MGM Domestic Revenue Fell 1.6% YoY in Q3; Casino Revenue Up Slightly

The Short Take:

  • MGM Resorts’ Q3 2018 domestic revenue fell by 1.6% compared to the same quarter last year
  • The only domestic revenue segment that saw a YoY increase was Casino revenue, which rose by a tiny 0.5%
  • The worst performing domestic revenue segment was Rooms which fell 4.6% YoY

In the third quarter of 2018, total domestic revenue at MGM Resorts declined 1.6%, from $2.267 billion in Q3 of 2017 to $2.231 billion in Q3 2018.  MGM breaks down domestic revenue into four segments: Casino, Rooms, Food & Beverage and Entertainment & Retail.  We’ll take a look at how each segment drove total domestic revenue.

Q3 2018 MGM Domestic Revenue by Segment:

Casino revenue was the only domestic revenue segment that saw a YoY increase in Q3 2018.  And it was a very slight increase – just 0.5%. The $871,974 million in casino revenue was up $4.45 million compared to the same quarter last year.  This year, the casino revenue made up 39.1% of the quarterly domestic revenue.

Q3 2018 MGM YoY Growth of Domestic Revenue by Segment:

All three remaining domestic revenue segments saw YoY decreases.  The segment with the smallest decline was Entertainment & Retail. This segment saw a 1.5% decline compared to last year, coming in at $533,629 million.  This was a $5.23 million decline versus 2017.  Entertainment & Retail made up 15.4% of total domestic revenue during the third quarter.

Food & Beverage did slightly worse.  This domestic segment’s revenue fell $8.85 million compared to the same quarter last year, but on a percentage term the segment fell -1.8%.  21.6% of total domestic revenue came from Food & Beverage in Q3.
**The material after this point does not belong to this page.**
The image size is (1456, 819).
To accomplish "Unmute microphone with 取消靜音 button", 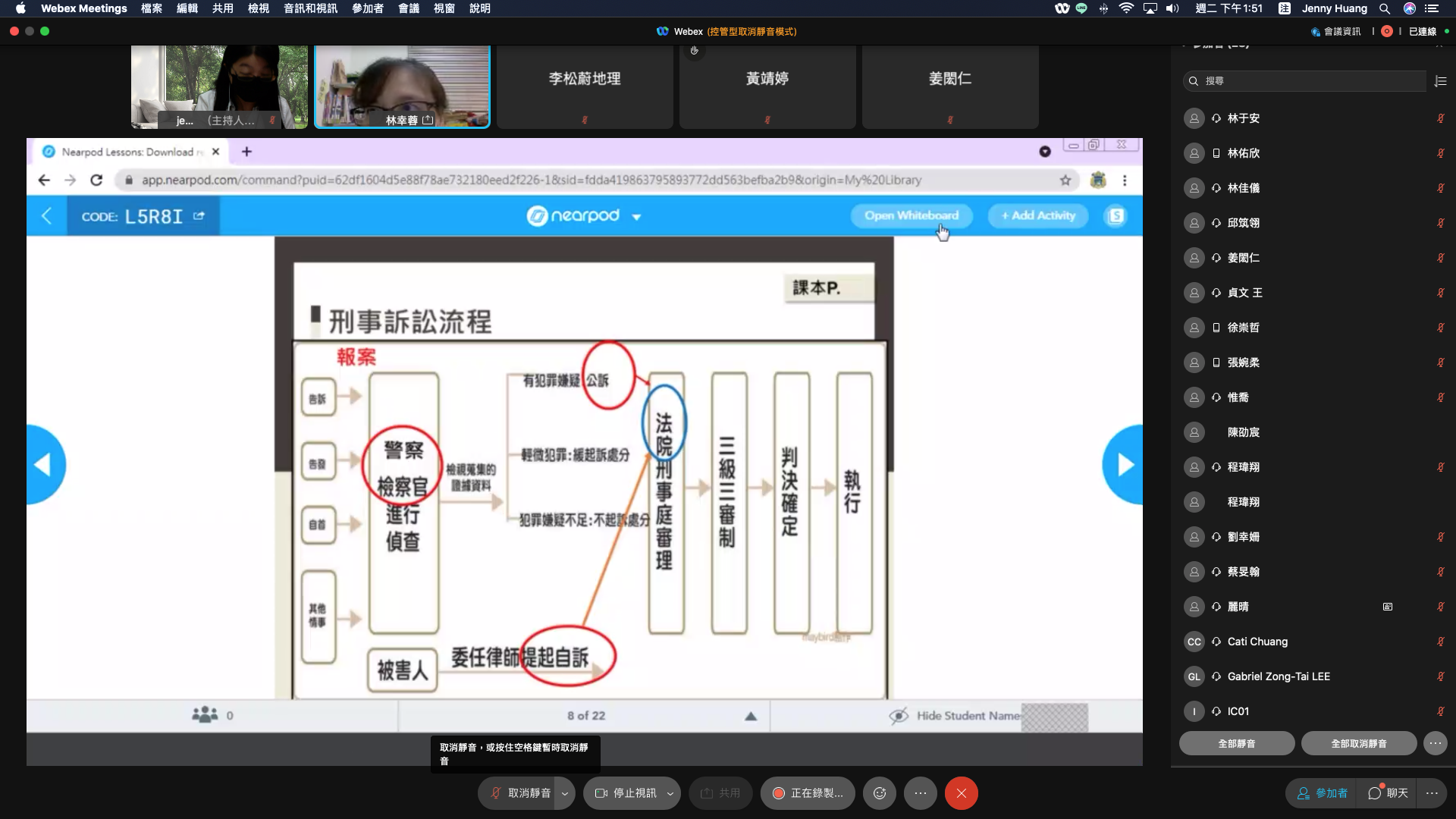I will [x=520, y=793].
The worst performing domestic revenue segment in Q3 2018 was the Rooms segment.  Rooms revenue fell 4.6% year-over-year.  The Q3 Rooms revenue totaled $533.6 million, a $25.88 million fall from Q3 2017.  23.9% of total domestic revenue is generated by the Rooms segment.

All-in-all we saw disappointing domestic performance for MGM on the revenue front. What makes things slightly worse is that the results for Q3 2018 include several weeks of revenue from the newly opened MGM Springfield which was not in operation in Q3 2017.  Without the revenue from Springfield included this year, then the YoY comparisons would have been even worse.